Roland de Lassus : Requiem

→Parmi près de quatre-vingts messes de Roland de Lassus, seules deux sont destinées à l’office des morts. Vox Luminis et Lionel Meunier les réunissent dans un même album, confrontant deux visages du compositeur : l’un à quatre voix, profondément ancré dans le plain-chant, l’autre à cinq voix, publié à la fin de sa vie.

Roland de Lassus : Requiem
© Ricercar / Outhere

Avec Roland de Lassus : Requiem, paru chez Ricercar, Vox Luminis et Lionel Meunier réunissent les deux seules messes funèbres connues du compositeur franco-flamand.

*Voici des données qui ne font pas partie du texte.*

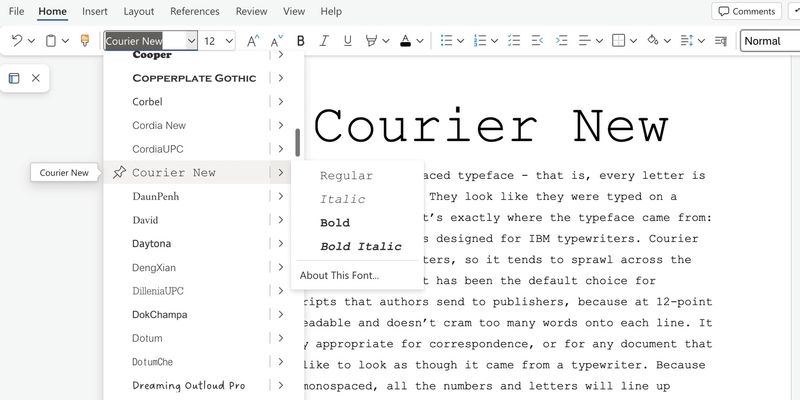Image resolution: width=800 pixels, height=400 pixels.
Task: Open the References tab
Action: (x=194, y=11)
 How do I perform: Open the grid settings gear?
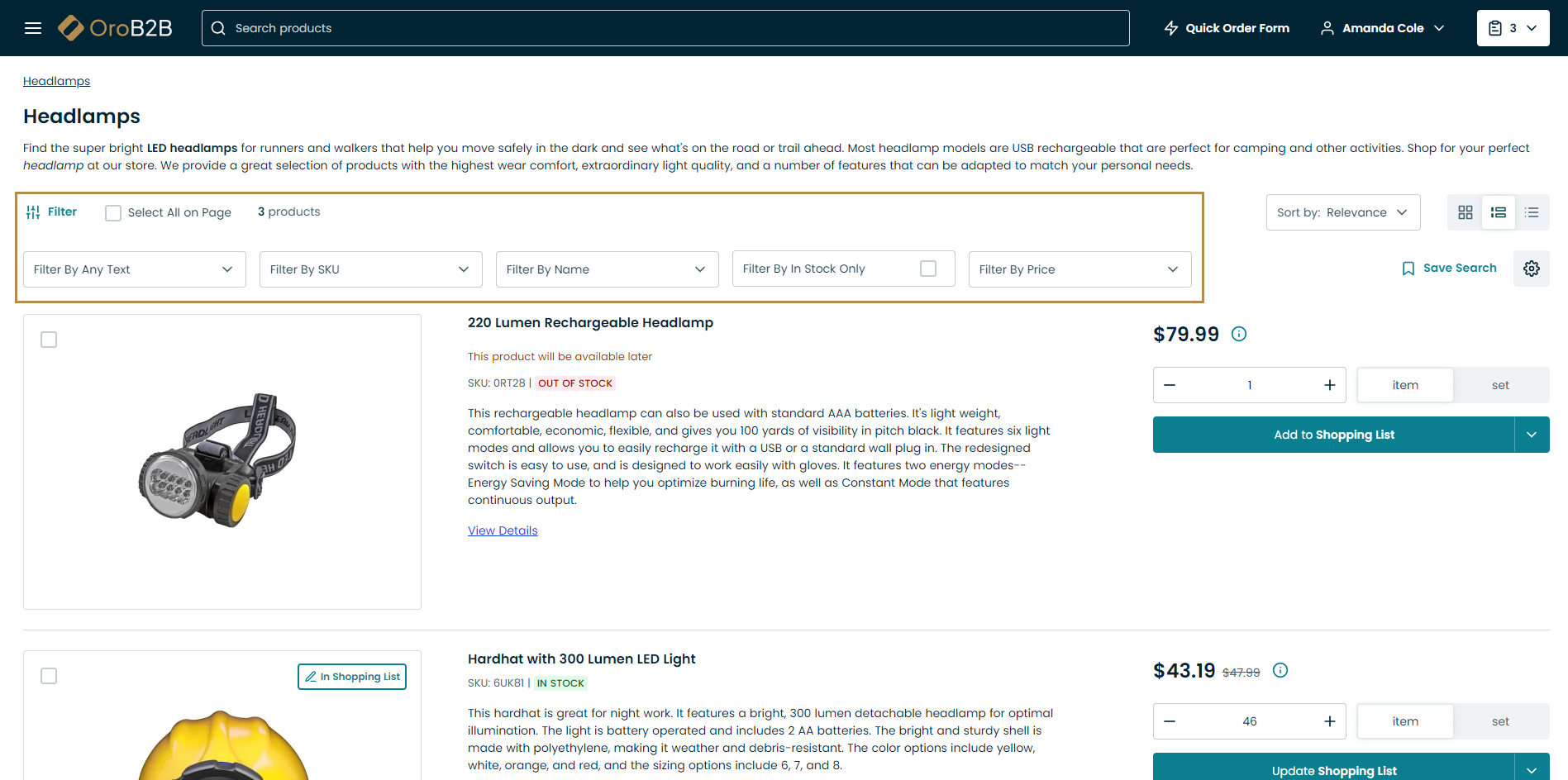(1531, 269)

La première, à quatre voix, est publiée à Paris en 1577 ; la seconde, à cinq voix, paraît à Munich en 1589 dans le dernier recueil de messes édité du vivant de Lassus.

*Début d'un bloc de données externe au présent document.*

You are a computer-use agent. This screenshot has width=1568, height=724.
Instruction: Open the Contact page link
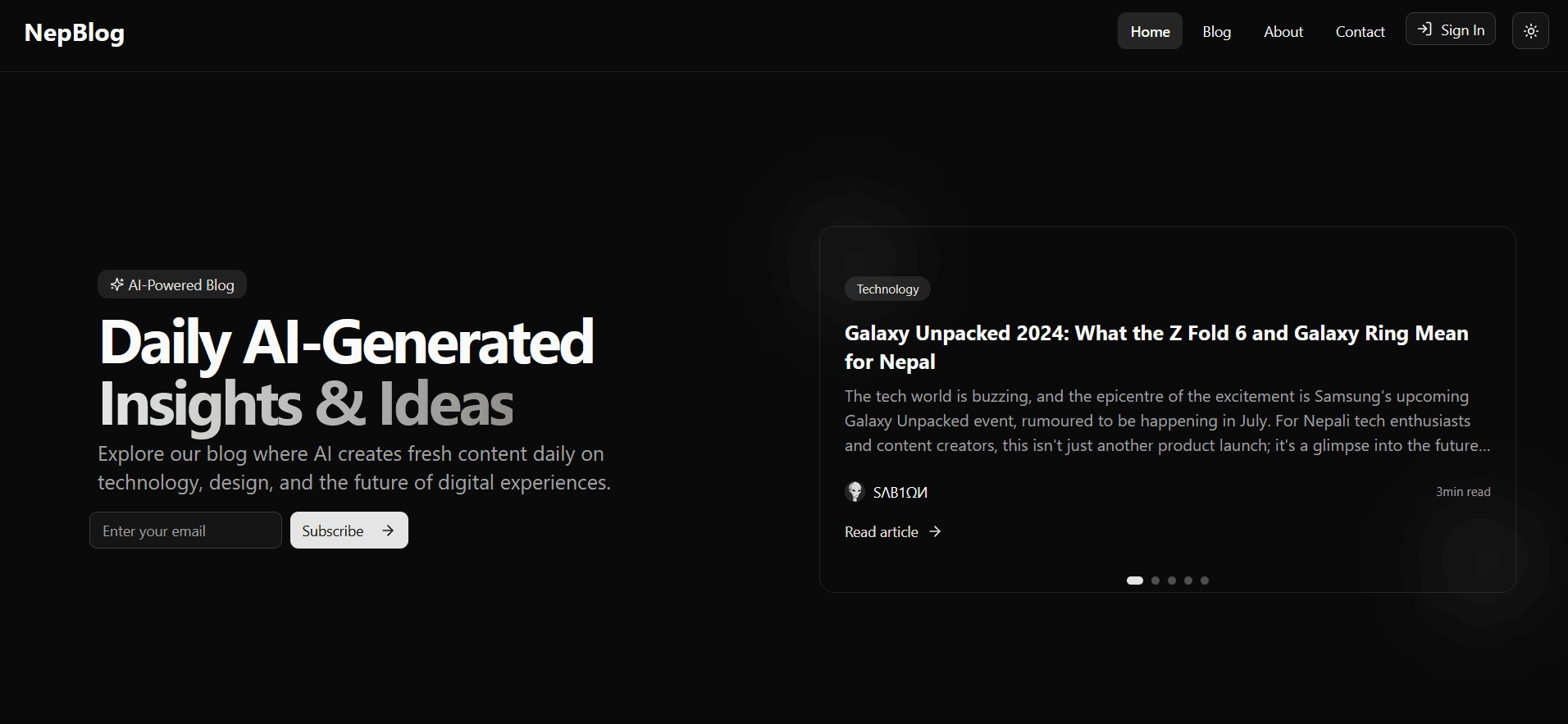(1360, 31)
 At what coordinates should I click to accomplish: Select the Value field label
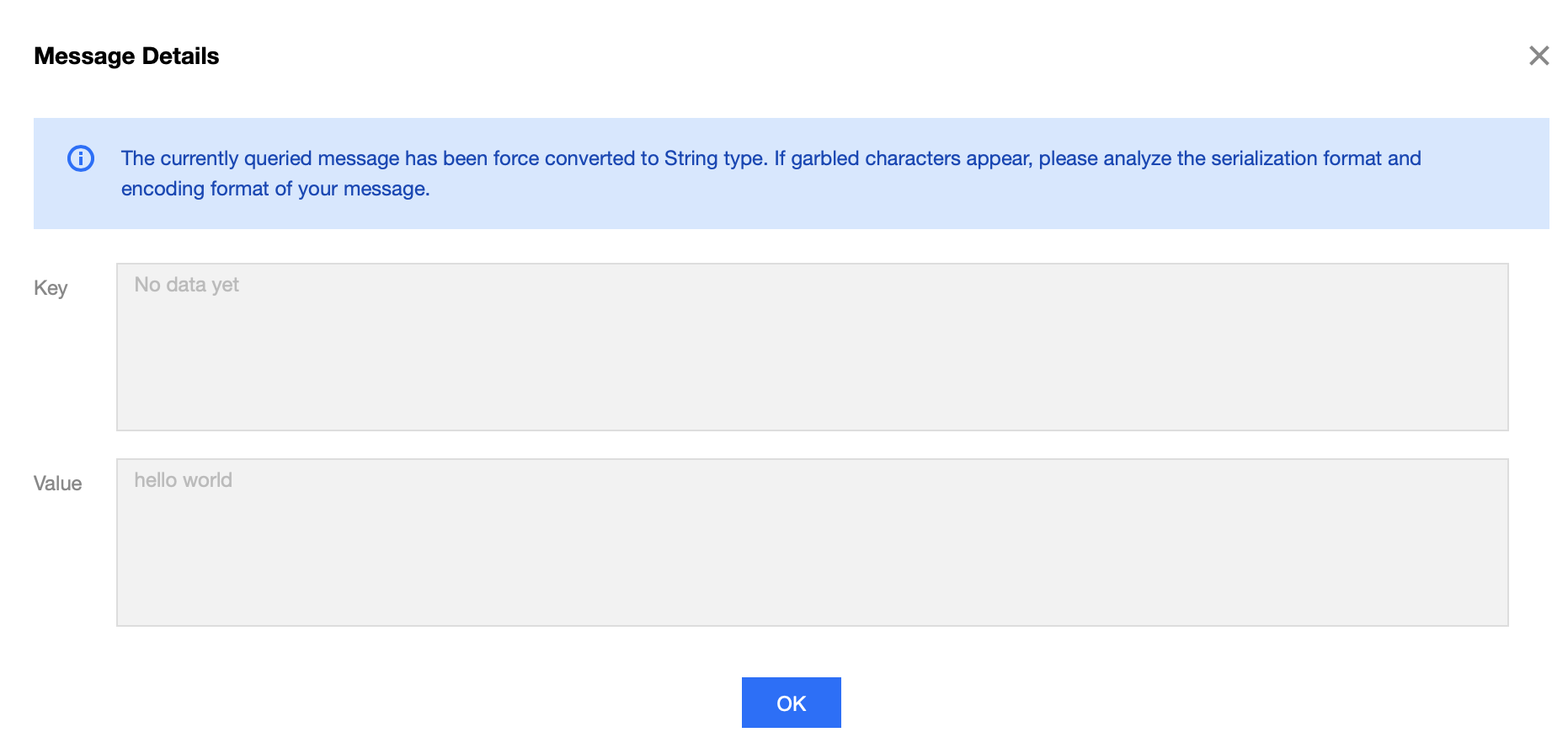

L’intérêt du disque tient en particulier au choix opéré pour le Requiem à quatre voix. Vox Luminis ne reprend pas seulement l’édition parisienne de 1577, mais s’appuie sur une copie conservée dans un livre de chœur de l’ancienne abbaye bénédictine Saint-Ulrich-et-Sainte-Afra d’Augsbourg, daté de 1575. Dans cette source, l’œuvre est transposée une quinte plus bas pour un ensemble exclusivement masculin – ténor, baryton, basse et basse profonde – et complétée par une version intégrale du « Dies irae », absente de l’édition française. Chant grégorien et polyphonie y alternent, avec même un verset supplémentaire, « Ne me perdas sed regnare ».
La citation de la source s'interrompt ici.